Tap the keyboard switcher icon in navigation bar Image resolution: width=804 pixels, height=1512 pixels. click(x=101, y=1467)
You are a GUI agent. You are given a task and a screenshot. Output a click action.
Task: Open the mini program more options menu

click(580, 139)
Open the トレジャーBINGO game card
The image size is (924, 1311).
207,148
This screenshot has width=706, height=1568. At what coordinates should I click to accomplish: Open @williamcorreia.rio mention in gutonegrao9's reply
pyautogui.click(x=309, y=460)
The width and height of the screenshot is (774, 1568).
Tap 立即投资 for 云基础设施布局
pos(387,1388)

*****

Your goal
Please pull out every line of the items above that contains the word "Open", and copy each one in full.

Answer to the exercise
Task: Open the mini program more options menu
Open the トレジャーBINGO game card
This screenshot has width=706, height=1568. At what coordinates should I click to accomplish: Open @williamcorreia.rio mention in gutonegrao9's reply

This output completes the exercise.